TEXT SHOWN:
+-------+
The Clarke SHQ is frequently used in research. Its importance is said to lie largely in two areas: (1) the wide range of sexual behaviors that it assesses, including anomalous behaviors; and (2) the fact that its scales have been reported to be relatively unrelated to age, education, intelligence, defensiveness, and social desirability.[2]

The most common sexual activity reported in the SHQ by a sample of "normal" men was voyeurism (42% of the sample), defined by the SHQ as secretly trying to see a man or woman having sexual relations or women undressing "by looking in windows or other means".[3] Another study using the SHQ found that the number of sex offenders reporting deviant fantasies is too low for fantasy to have etiological significance, and it only has limited utility in diagnosis and treatment in general.[4]

References

  1. Paitich D, Langevin R, Freeman R, Mann K, Handy L. (September 1977). "The Clarke SHQ: a clinical sex history questionnaire for males". Arch Sex Behav. 6 (5): 421-36. PMID 921525.
+-------+
STUDY MATERIAL:
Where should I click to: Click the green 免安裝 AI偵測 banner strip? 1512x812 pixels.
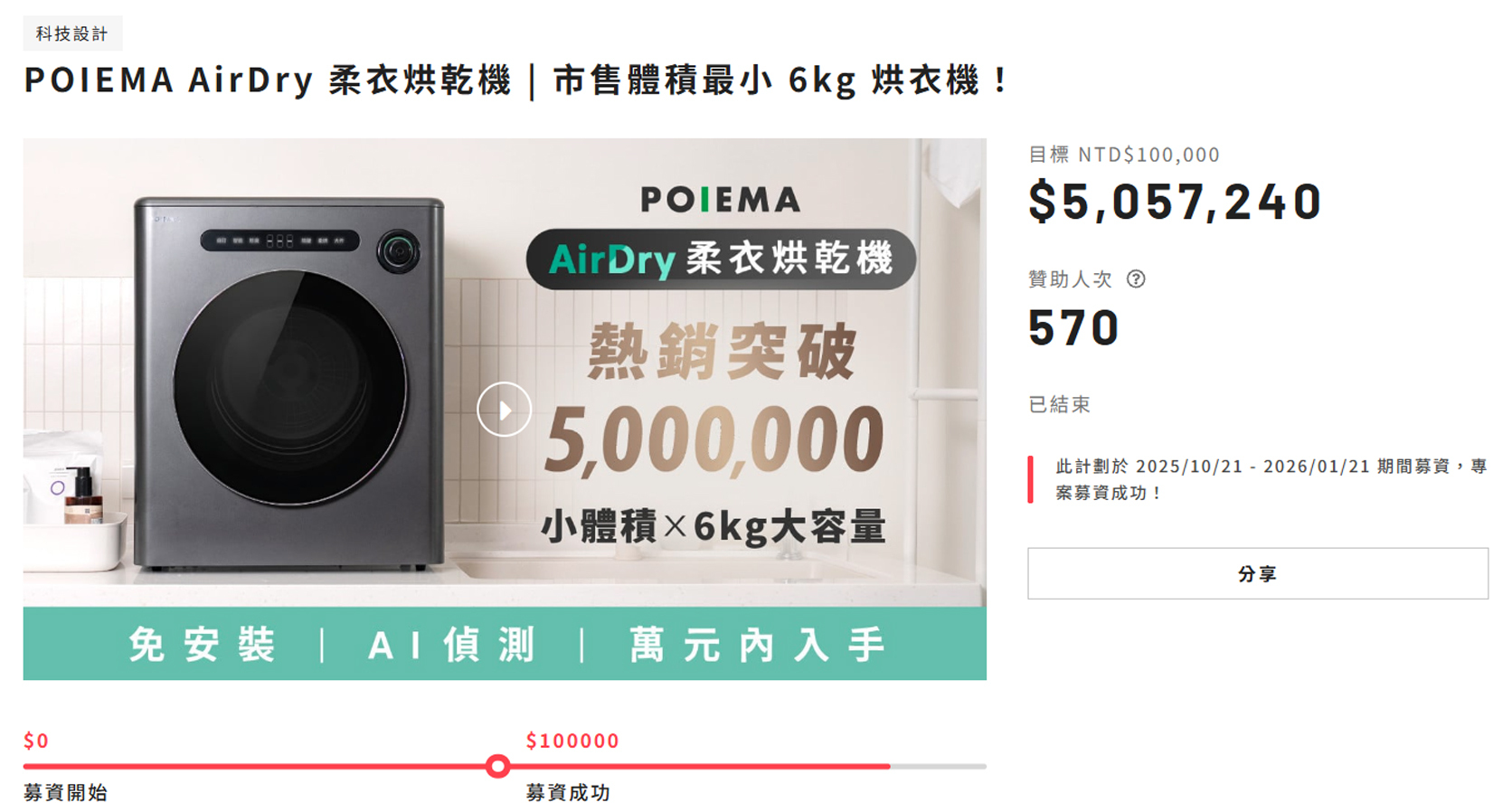point(505,644)
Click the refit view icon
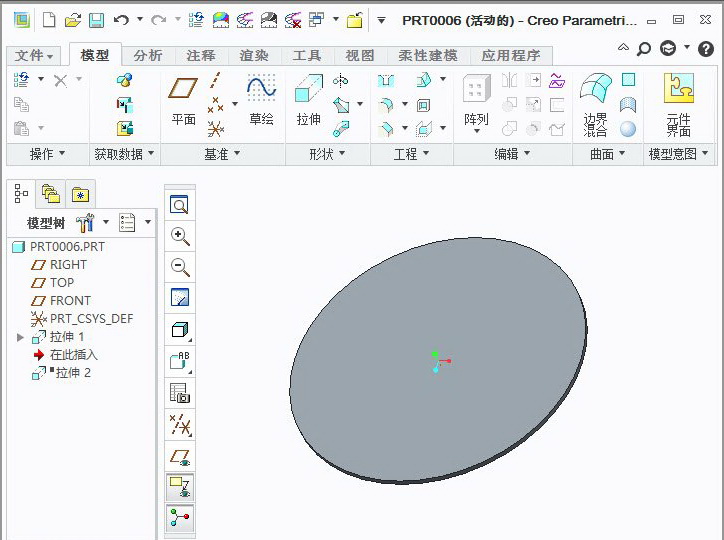 click(180, 205)
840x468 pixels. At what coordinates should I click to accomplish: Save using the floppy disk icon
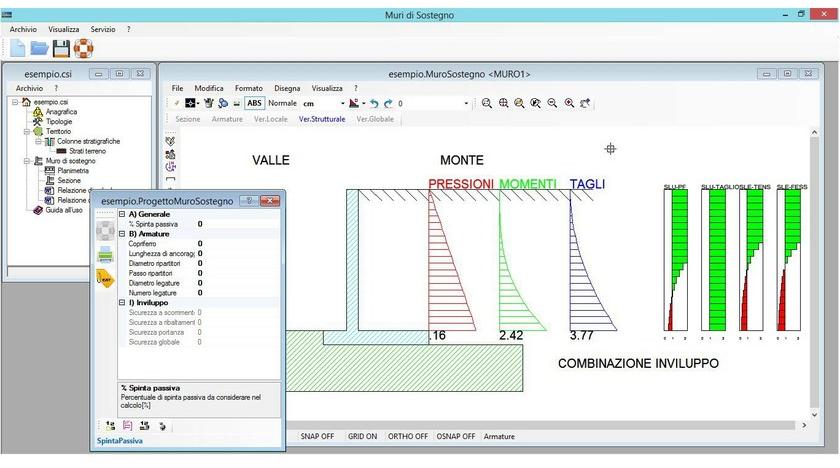click(61, 48)
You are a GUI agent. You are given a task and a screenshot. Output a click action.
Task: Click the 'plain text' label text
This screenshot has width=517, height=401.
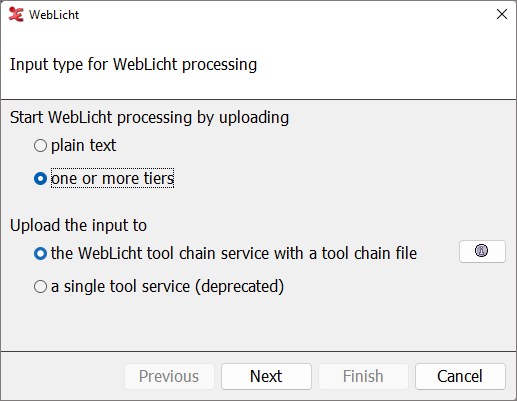pos(83,146)
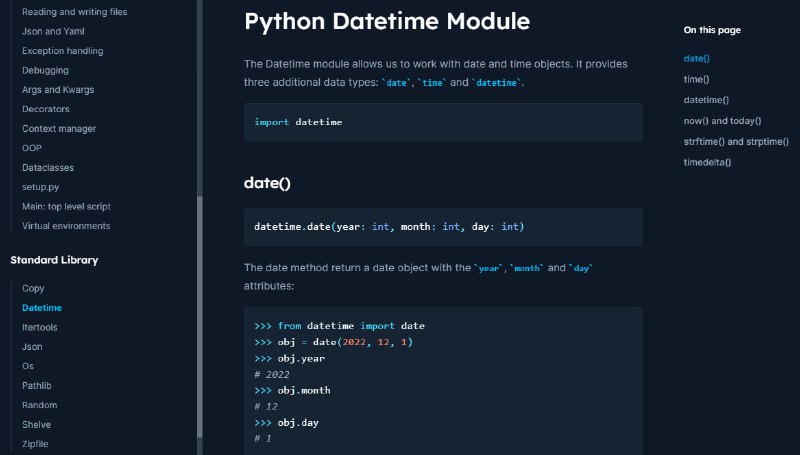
+-------+
EXERCISE DETAILS:
Please decide whether each statement below agrees with the Clarke SHQ text, answering yes or no and quoting the deciding words of the text. 1. Voyeurism was the most common sexual activity reported in the SHQ by a sample of "normal" men. 2. The SHQ's scales have been reported to be strongly related to age and education. 3. The SHQ assesses only a narrow range of sexual behaviors.

RESULT OF THIS EXERCISE:
1. Yes: "The most common sexual activity reported in the SHQ by a sample of "normal" men was voyeurism (42% of the sample)"
2. No: "its scales have been reported to be relatively unrelated to age, education, intelligence, defensiveness, and social desirability"
3. No: "the wide range of sexual behaviors that it assesses, including anomalous behaviors"